BLOG UPDATE (22-MAR-10): Readers, please be aware that this blog entry is about the HP Oracle Database Machine (V1).
BLOG UPDATE (01-JUN-09). According to my blog statistics, a good number of new readers find my blog by being referred to this page by google. I’d like to draw new readers’ attention to the sidebar at the right where there are pages dedicated to indexing my Exadata-related posts. The original blog post follows:
I expected Oracle Exadata Storage Server to make an instant splash, but the blogosphere has really taken off like a rocket with the topic. Unfortunately there is already quite a bit of misinformation out there. I’d like to approach this with routine quasi-frequently asked question posts. When I find misinformation, I’ll make a blog update. So consider this installment number one.
Q. What does the word programmable mean in the product name Exadata Programmable Storage Server?
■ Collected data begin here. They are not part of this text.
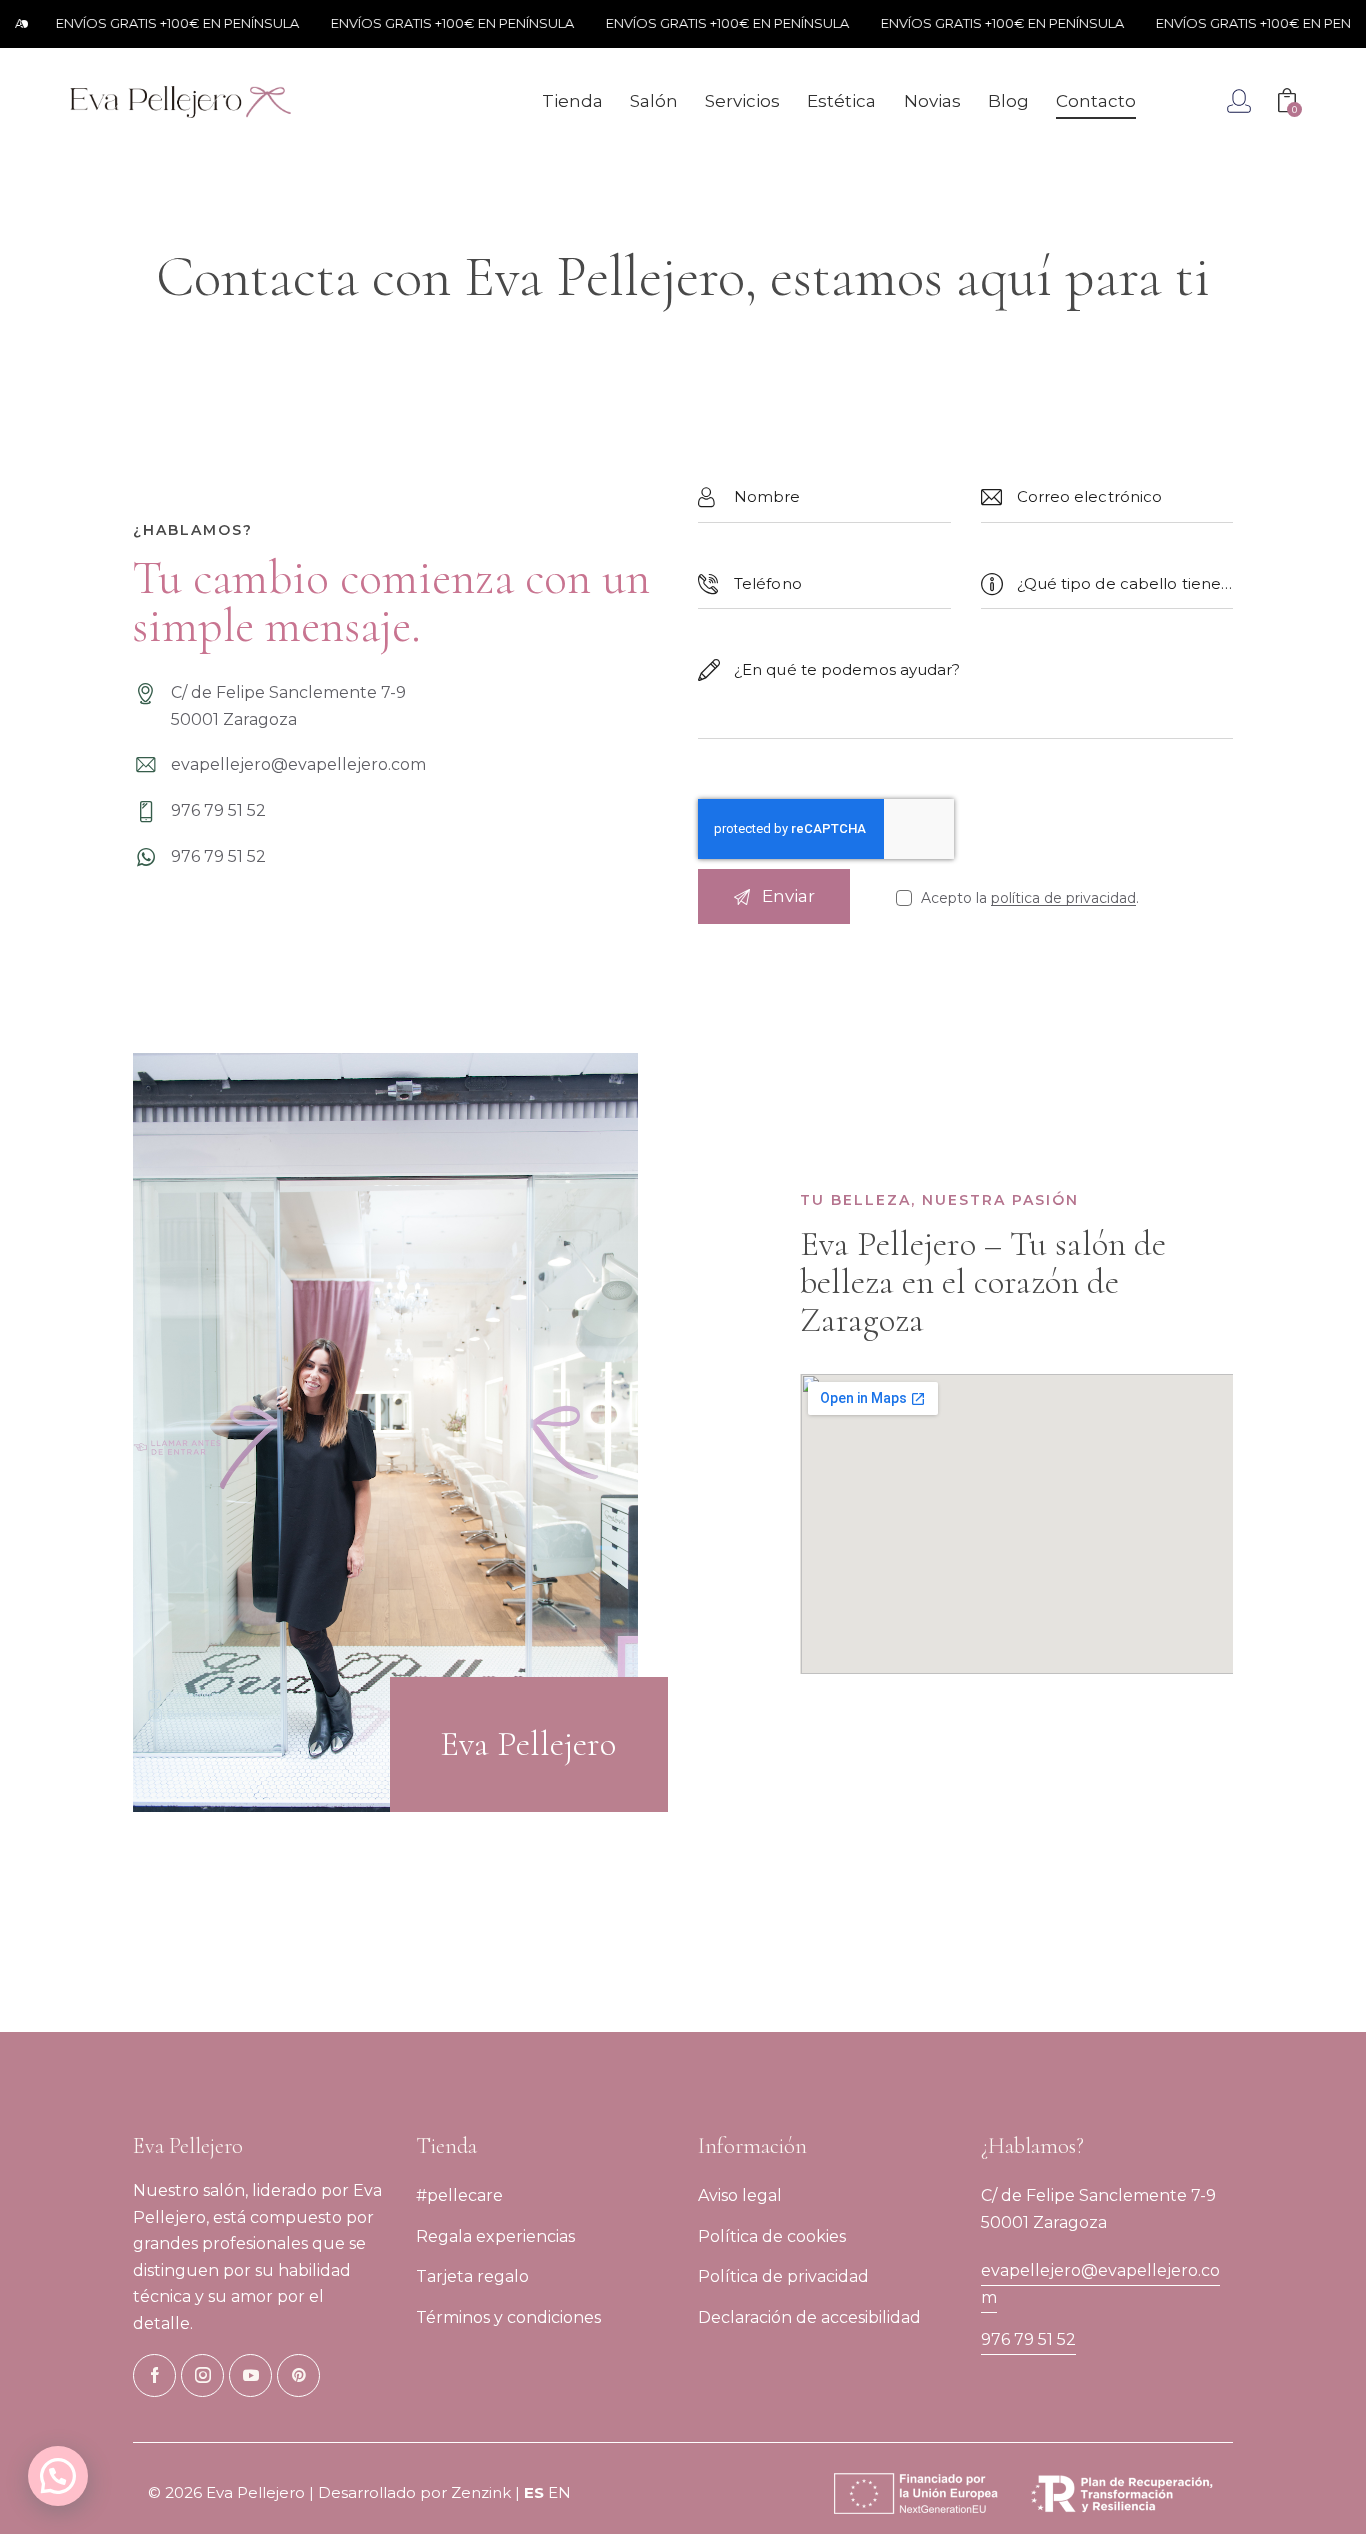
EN (559, 2492)
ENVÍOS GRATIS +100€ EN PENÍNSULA (143, 23)
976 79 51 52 (1028, 2339)
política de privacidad (1063, 898)
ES (534, 2492)
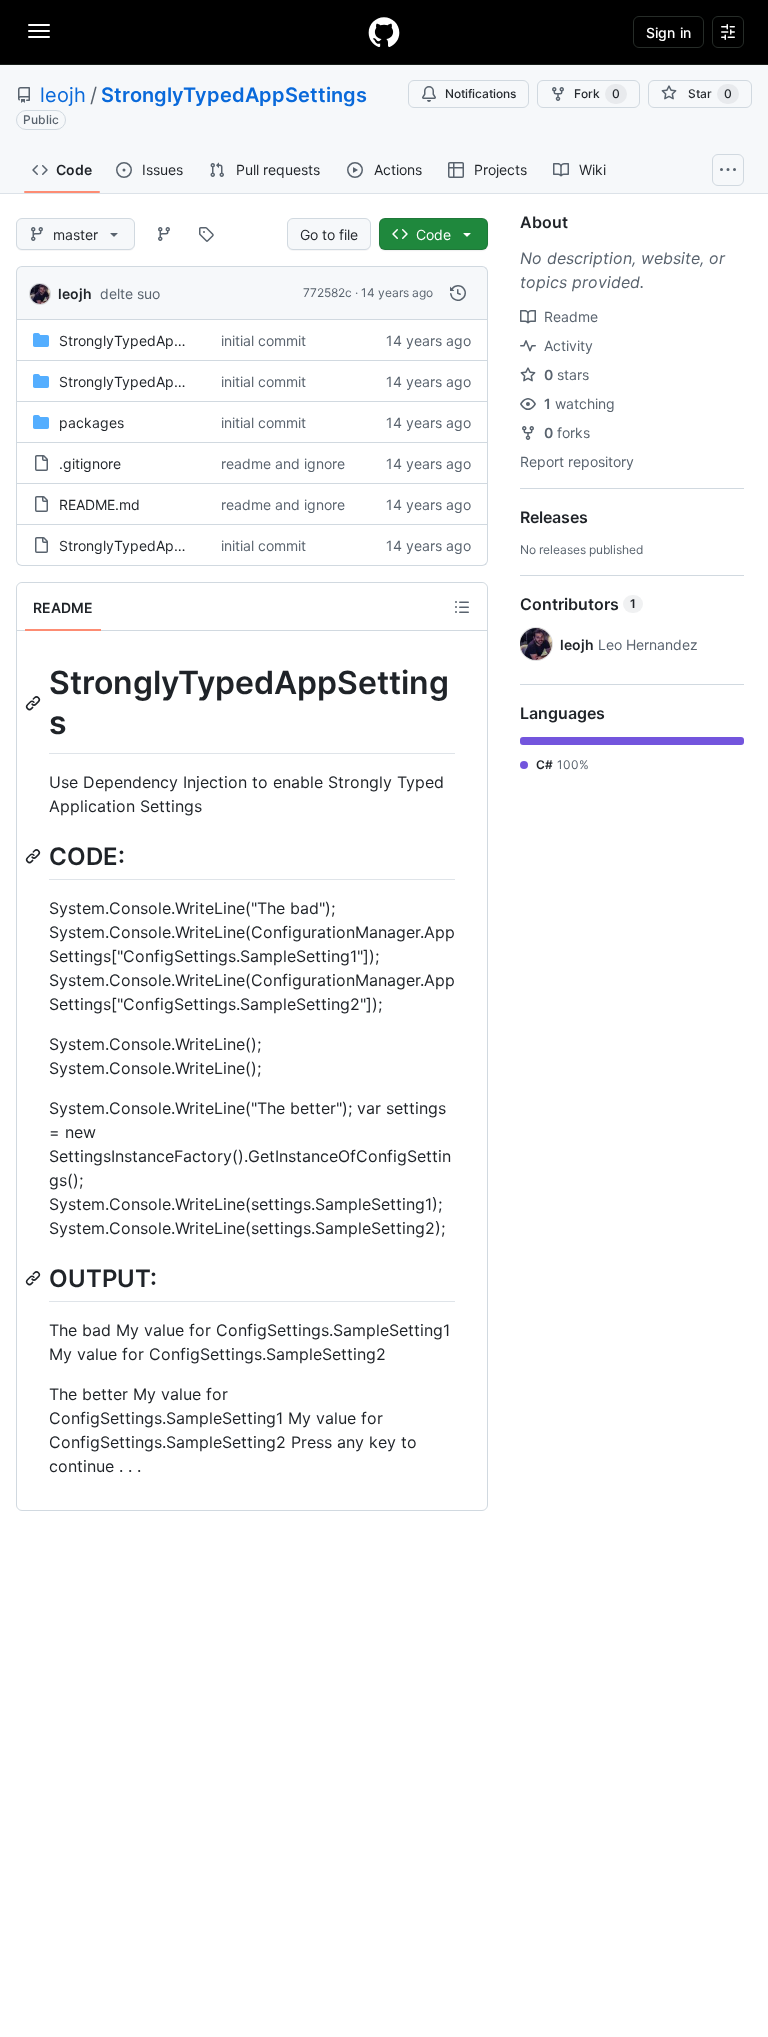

A. I don’t know, but it certainly has nothing to do with Oracle Exadata Storage Server. I have seen this moniker misapplied to the product. An Exadata Storage Server “Cell”-as we call them-is no more programmable than a Fibre Channel SAN or NAS Filer. Well, it is of course to the Exadata product development organization, but there is nothing programmable for the field. I think, perhaps, someone may have thought that Exadata is a field programmable gate array (FPGA) approach to solving the problem of offloading query intelligence to storage. Exadata is not field-“programmable” and it doesn’t use or need FPGA technology.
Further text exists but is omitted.